First contact:
She approached from the south side of town, having gotten off at the wrong subway stop. She had the address clutched in her hand, the only person she knew would be her new friend Amy – who had invited her. Her stilettoes clickered on the sidewalk.
The party was at a storefront art gallery in Soho on a bombed-out grafittied block. People raged out onto the sidewalk. Painters, B-level rock stars, blue-haired girls in dog collars chained to their boyfriends, and writers, and multimedia gurus, and off-Broadway actors and performance artists . Oil paintings stacked up against the walls. If you wanted to look at the artist’s work, you had to dig through it. There wasn’t enough wall space to show his stuff – his paintings were huge, massive canvases. Deep colors, moody urban scenes, fire escapes, a yellow window in the midnight blue, a glimpse of a girl in a negligee. A small back room with a big industrial sink served as the drink area. Mayhem. Hard stuff, a keg, gallon jugs of wine, paper cups, paint-stained sink.
She knew no one. She could not find Amy, although she squinted closely at every glowing blonde-haired woman there. She joined the raging crowd. She stood and looked at the paintings, falling up into those deep dark midnight blues. No one looked at her twice. There was no need to be intimidated. It was a party.
Metallica pounded out of the huge mounted speakers, she could feel the beat in her DNA, it shook the walls. The space was so small there was no room to navigate. A girl with jet-black hair, plastic platform boots, and ripped fishnets did lines of coke off the windowsill, jammed up against the wall with her gorgeous Sinead- O’Connor-bald friend. She could pick out the art dealers without even having to be told that they were there. She could tell by how they looked at the paintings. Even at a coke-fueled renegade party in a ratty storefront, the art dealers were recognizable. Someone shouted, “TURN IT UP” and even though she could not believe the music could get any louder … it then did. Metallica. Pounding. Mindless. The jammed-in crowd was moving – as one. Jumping. Thrashing. No boundaries between people. Arms in the air, pumping – people lost in the moment. It could not be resisted. She knew no one. But there she was – thrashing around – lost – lost … lost … Music that loud and that insistent breaks you apart at the molecules. Exhilaration. And a feeling that life can never get back to normal. Thrashing in a bombed-out gallery with strangers. A feeling that life should always be like this.
Then she saw Amy, through the open door, out on the sidewalk. Her hair blonde and gleaming, leather pants, little black-rimmed glasses. They did not know each other that well yet. This was their first “date”. There was a feeling between them that this friendship could become important. Extricating herself from Metallica, she pushed her way through the throngs to come outside, out of the pound of the sound, the black gleaming concrete landscape stretching out, east, west, north. Amy stood on the sidewalk talking to a tall beefy guy who had a teeny thin Fu Manchu beard coming out of his beefy chin. He was smoking, and guffawing with laughter. Later she would think that his laugh was one of the best laughs she had ever heard. Amy saw her, and started screaming with excitement: “Oh my God!!! You came! I am so excited!!!” Then a big rowdy hug, jumping up and down together, laughing.
She noticed Fu Manchu watching them hug. He grinned at her, as she was being hugged by Amy. He stated, to no one in particular, “I love female bonding.” He seemed to mean it.

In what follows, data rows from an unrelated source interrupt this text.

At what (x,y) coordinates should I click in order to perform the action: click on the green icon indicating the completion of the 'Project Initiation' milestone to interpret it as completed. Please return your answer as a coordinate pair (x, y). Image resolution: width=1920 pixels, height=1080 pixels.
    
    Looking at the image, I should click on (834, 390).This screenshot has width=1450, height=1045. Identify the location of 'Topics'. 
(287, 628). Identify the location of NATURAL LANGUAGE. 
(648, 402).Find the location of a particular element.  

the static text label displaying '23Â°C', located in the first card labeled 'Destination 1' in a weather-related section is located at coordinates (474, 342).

Amy pulled back and said, “Oh! Have you two met?”
“No.” she said.
Fu Manchu had not taken his eyes off of her. “Nope.” He held out his hand. They shook. He smiled at her, didn’t let go. Suddenly it was not a handshake. It was an odd meeting of the minds. She couldn’t look away. Like he was a cobra or something. And he was not breaking the moment.
“Want a drink?” he said.
She nodded.
He pushed himself into the party, the wall of thrashing people, on a mission.
It was a moment. Noticeable only to the two of them. She couldn’t even label it. If she had never met him again, she still would have remembered him. Something … something … something in the grin, the observational stance, “I love female bonding”, holding onto her hand, smiling at her … something … something … there was something about him … Had they met before? It seemed so.
He never did come back with her drink. He must have gotten distracted.
So that was it. For the moment. It would be a year and a half before they would meet again.
i’m intrigued — and captivated!
more?
I’m with Amelie.
More please. I’m assuming there’s more….
Good storytellers like Sheila know when to pause to let us think about it. The details marinate and the unanswered questions simmer until, with a burst of flavor, the next morsel arrives. Either that or she’s a big tease.
Either that or she hasn’t written anything else yet… =)
Arrrggghhh….need….closure….
Why can’t I find Part 2?
Hi David!! Part 2 is sitting in my notebook. It’s a doozy – really long – and I’m not ready to launch it yet. I’m kind of skipping around here.
what do you think?
You know that you are one of my “ideal readers”, if there is such a thing.